» MATERIAL PROVIDED
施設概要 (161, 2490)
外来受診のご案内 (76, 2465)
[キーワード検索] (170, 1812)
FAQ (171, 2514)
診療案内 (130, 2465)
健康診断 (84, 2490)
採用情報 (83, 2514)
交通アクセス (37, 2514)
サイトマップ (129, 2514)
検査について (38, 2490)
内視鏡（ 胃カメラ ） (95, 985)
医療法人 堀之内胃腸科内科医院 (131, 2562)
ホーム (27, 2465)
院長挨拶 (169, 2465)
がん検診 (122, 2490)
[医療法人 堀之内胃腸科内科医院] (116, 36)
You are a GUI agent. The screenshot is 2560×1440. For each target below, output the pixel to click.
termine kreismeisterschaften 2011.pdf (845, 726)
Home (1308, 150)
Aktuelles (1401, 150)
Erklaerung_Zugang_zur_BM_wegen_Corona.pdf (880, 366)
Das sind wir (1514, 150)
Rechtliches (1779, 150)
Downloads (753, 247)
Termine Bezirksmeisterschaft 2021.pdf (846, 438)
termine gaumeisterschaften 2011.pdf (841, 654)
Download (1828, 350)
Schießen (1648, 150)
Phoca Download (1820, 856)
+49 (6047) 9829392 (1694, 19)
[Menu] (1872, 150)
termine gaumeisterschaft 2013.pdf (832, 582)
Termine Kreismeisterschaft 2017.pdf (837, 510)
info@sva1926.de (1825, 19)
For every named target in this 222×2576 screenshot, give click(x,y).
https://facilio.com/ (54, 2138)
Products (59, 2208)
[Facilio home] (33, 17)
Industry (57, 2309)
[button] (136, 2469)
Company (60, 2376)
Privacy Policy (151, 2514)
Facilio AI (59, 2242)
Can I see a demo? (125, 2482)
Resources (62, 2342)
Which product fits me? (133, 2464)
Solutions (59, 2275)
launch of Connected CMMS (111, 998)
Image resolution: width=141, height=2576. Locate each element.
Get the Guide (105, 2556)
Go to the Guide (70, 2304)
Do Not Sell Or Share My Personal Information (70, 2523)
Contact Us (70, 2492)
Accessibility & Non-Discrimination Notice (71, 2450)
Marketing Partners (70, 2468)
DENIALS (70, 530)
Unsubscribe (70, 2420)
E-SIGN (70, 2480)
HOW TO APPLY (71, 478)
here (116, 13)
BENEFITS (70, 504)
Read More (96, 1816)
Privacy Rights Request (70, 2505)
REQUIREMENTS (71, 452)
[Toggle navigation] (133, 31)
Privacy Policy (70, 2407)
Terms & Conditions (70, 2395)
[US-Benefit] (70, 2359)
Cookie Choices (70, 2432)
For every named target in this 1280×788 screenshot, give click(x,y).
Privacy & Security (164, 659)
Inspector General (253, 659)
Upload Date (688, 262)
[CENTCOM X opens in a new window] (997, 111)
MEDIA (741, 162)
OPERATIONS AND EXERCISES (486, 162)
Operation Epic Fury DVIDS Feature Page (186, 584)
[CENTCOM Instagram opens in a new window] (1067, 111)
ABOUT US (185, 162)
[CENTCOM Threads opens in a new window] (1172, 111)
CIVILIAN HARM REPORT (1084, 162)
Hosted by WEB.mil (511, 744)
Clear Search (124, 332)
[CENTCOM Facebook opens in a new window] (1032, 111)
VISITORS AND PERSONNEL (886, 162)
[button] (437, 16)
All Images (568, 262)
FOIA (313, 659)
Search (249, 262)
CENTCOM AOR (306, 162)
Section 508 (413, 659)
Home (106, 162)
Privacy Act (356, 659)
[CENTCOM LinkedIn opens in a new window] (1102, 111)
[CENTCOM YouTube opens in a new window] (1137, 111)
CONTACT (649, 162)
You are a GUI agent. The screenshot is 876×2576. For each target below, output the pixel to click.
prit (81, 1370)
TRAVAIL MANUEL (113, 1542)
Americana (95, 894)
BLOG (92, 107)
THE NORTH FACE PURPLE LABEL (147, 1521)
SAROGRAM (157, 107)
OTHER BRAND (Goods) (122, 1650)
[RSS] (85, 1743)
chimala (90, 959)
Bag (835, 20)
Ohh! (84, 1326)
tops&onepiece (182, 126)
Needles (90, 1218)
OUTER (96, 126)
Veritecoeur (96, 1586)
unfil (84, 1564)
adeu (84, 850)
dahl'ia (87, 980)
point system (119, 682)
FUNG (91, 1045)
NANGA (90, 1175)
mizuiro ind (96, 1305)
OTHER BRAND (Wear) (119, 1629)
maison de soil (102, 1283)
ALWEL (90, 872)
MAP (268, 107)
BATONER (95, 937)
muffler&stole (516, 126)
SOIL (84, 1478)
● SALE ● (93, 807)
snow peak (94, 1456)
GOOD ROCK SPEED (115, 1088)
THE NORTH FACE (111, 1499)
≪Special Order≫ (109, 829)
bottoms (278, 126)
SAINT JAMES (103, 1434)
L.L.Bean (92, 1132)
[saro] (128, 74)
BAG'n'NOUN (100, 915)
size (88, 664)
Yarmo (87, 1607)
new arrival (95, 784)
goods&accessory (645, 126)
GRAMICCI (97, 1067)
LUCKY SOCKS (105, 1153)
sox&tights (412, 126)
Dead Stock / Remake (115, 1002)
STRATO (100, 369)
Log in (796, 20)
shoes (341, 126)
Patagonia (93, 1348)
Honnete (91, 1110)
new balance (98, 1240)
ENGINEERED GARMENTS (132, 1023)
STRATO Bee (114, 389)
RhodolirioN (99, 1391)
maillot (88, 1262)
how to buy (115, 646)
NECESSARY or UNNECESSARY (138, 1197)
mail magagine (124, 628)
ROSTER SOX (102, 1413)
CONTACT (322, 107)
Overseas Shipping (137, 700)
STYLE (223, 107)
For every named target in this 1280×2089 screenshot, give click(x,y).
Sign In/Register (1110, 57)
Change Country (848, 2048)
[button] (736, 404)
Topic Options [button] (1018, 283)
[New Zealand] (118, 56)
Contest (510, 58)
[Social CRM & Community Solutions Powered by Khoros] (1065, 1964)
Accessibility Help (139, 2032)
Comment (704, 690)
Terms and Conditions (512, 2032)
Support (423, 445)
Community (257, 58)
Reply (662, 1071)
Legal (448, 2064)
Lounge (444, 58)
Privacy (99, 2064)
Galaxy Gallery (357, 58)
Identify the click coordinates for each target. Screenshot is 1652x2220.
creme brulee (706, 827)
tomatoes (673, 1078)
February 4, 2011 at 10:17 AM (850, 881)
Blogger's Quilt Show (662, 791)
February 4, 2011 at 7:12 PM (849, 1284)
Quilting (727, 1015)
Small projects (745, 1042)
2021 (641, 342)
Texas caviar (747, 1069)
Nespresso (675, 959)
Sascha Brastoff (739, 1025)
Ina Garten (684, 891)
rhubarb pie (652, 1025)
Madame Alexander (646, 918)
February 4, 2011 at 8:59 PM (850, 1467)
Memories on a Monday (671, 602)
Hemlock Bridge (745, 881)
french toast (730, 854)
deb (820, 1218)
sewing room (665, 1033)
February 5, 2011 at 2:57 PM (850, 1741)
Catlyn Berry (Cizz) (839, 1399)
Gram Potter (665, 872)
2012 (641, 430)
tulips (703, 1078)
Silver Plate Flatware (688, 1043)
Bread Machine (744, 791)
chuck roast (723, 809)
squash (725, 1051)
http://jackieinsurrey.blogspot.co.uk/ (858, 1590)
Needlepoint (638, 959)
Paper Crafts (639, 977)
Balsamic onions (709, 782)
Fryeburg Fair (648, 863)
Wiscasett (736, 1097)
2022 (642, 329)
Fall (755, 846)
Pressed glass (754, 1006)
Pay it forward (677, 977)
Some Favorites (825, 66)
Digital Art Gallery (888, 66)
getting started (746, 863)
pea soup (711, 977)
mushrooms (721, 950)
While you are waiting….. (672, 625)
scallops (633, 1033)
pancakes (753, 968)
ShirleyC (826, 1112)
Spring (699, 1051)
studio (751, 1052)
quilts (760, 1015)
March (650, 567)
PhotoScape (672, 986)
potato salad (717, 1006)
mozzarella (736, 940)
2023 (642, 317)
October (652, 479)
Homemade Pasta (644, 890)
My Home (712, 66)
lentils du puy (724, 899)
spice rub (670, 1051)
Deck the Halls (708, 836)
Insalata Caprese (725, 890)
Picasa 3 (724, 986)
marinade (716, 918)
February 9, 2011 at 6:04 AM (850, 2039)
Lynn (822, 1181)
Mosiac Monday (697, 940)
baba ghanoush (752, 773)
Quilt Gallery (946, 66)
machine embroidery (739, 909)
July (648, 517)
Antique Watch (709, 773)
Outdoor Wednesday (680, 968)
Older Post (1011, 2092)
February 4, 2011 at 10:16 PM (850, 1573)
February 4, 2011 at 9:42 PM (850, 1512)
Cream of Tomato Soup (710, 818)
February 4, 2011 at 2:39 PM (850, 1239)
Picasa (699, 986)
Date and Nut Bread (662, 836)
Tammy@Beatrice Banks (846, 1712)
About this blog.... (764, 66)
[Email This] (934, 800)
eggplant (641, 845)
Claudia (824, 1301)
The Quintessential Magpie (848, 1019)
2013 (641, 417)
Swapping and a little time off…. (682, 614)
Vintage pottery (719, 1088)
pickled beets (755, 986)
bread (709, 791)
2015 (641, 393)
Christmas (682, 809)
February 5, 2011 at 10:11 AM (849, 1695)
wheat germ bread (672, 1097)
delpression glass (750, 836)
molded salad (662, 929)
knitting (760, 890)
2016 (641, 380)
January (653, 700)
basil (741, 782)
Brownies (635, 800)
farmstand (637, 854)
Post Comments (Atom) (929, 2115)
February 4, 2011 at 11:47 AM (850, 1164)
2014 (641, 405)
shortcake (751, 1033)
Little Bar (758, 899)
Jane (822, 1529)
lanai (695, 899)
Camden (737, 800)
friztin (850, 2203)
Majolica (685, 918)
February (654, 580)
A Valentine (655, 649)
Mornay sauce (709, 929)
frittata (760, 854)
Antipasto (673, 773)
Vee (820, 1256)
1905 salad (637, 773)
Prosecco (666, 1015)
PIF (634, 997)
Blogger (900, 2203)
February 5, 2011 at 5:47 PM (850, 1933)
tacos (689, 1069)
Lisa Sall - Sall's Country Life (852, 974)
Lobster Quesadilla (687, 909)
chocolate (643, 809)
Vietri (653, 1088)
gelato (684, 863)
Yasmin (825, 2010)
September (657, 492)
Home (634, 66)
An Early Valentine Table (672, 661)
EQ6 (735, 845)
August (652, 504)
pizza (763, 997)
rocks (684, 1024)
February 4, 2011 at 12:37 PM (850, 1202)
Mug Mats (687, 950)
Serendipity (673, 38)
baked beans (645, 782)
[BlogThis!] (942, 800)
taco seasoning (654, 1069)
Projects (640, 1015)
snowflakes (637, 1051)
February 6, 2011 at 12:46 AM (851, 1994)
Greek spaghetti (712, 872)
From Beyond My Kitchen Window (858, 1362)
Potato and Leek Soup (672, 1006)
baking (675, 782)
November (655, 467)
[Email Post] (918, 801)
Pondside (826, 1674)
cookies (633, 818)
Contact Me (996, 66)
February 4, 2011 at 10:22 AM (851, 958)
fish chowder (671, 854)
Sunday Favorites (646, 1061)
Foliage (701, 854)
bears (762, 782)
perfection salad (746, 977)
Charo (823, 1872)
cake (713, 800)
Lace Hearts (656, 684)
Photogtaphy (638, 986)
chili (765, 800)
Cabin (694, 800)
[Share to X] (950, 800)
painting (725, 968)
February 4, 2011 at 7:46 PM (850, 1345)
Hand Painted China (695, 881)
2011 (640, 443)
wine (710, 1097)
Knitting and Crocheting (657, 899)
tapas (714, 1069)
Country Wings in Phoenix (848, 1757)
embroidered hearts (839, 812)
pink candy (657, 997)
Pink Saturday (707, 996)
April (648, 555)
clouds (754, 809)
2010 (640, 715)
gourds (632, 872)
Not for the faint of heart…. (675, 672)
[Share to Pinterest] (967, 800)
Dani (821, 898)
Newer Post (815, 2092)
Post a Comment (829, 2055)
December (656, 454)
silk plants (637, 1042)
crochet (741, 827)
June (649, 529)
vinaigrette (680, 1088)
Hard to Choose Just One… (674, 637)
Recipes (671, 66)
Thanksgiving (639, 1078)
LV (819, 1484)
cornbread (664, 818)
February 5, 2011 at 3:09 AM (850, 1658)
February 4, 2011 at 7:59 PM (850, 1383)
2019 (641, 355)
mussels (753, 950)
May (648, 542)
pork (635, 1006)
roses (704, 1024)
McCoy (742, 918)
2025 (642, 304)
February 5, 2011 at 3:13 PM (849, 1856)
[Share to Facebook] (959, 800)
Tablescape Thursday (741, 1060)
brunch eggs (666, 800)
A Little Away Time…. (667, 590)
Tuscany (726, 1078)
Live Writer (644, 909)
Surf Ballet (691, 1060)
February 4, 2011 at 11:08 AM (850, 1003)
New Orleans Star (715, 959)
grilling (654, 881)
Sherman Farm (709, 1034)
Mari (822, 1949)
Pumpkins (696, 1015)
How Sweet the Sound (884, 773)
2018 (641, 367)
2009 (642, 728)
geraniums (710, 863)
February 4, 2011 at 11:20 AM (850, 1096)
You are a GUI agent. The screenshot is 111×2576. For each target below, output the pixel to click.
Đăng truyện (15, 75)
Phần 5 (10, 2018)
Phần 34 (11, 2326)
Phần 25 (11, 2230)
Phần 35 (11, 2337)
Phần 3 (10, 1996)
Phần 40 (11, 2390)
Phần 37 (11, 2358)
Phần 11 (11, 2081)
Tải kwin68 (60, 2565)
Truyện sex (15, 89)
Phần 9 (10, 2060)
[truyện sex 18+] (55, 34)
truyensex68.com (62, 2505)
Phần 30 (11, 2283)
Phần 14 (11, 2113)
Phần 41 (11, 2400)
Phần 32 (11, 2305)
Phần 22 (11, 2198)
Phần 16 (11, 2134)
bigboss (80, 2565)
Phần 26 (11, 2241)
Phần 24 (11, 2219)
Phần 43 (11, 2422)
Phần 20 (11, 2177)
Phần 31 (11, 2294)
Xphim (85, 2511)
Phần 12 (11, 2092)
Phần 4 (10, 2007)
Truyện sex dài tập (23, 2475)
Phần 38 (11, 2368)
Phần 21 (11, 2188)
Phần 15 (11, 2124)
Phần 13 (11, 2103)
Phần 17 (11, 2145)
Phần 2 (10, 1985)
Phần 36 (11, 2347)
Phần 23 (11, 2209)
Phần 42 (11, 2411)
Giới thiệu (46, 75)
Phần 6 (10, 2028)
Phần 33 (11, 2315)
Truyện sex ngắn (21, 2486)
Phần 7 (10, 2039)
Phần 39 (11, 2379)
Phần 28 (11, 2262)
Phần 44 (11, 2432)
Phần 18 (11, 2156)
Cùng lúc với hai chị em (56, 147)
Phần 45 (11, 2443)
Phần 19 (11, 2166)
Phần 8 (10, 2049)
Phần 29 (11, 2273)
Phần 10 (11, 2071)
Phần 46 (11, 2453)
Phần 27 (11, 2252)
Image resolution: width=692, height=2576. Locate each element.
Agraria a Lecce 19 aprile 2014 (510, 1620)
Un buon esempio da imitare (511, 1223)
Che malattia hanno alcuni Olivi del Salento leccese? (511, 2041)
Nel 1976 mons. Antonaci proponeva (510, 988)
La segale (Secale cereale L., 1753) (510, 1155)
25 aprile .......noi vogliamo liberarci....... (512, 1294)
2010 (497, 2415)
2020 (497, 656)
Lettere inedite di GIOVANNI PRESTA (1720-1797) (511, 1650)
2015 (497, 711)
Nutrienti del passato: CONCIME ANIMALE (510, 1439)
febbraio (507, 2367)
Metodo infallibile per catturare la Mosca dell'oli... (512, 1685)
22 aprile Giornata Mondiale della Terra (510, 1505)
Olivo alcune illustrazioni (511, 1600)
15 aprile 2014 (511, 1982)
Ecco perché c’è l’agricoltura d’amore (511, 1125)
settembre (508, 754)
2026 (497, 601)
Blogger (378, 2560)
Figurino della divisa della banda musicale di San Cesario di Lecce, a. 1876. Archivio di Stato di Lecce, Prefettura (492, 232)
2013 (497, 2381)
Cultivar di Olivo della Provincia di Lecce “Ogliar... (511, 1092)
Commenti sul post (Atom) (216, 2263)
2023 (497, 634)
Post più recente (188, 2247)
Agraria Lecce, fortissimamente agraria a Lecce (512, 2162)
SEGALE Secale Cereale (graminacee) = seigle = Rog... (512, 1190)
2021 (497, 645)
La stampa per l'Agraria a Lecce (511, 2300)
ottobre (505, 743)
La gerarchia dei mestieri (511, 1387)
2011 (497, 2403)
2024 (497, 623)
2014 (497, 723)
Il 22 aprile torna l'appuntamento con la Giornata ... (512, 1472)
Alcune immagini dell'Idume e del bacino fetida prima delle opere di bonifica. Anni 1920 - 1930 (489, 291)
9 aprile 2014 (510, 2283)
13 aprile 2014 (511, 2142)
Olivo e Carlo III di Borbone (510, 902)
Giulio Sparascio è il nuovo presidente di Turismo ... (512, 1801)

» YOUR INSTRUCTIONS
Give back, verbatim, the lines from the top of the entries above through the line containing "Go to the Guide (70, 2304)".

» OUTPUT OF THE EXERCISE
施設概要 (161, 2490)
外来受診のご案内 (76, 2465)
[キーワード検索] (170, 1812)
FAQ (171, 2514)
診療案内 (130, 2465)
健康診断 (84, 2490)
採用情報 (83, 2514)
交通アクセス (37, 2514)
サイトマップ (129, 2514)
検査について (38, 2490)
内視鏡（ 胃カメラ ） (95, 985)
医療法人 堀之内胃腸科内科医院 (131, 2562)
ホーム (27, 2465)
院長挨拶 (169, 2465)
がん検診 (122, 2490)
[医療法人 堀之内胃腸科内科医院] (116, 36)
You are a GUI agent. The screenshot is 2560×1440. For each target below, output the pixel to click.
termine kreismeisterschaften 2011.pdf (845, 726)
Home (1308, 150)
Aktuelles (1401, 150)
Erklaerung_Zugang_zur_BM_wegen_Corona.pdf (880, 366)
Das sind wir (1514, 150)
Rechtliches (1779, 150)
Downloads (753, 247)
Termine Bezirksmeisterschaft 2021.pdf (846, 438)
termine gaumeisterschaften 2011.pdf (841, 654)
Download (1828, 350)
Schießen (1648, 150)
Phoca Download (1820, 856)
+49 (6047) 9829392 (1694, 19)
[Menu] (1872, 150)
termine gaumeisterschaft 2013.pdf (832, 582)
Termine Kreismeisterschaft 2017.pdf (837, 510)
info@sva1926.de (1825, 19)
For every named target in this 222×2576 screenshot, give click(x,y).
https://facilio.com/ (54, 2138)
Products (59, 2208)
[Facilio home] (33, 17)
Industry (57, 2309)
[button] (136, 2469)
Company (60, 2376)
Privacy Policy (151, 2514)
Facilio AI (59, 2242)
Can I see a demo? (125, 2482)
Resources (62, 2342)
Which product fits me? (133, 2464)
Solutions (59, 2275)
launch of Connected CMMS (111, 998)
Image resolution: width=141, height=2576. Locate each element.
Get the Guide (105, 2556)
Go to the Guide (70, 2304)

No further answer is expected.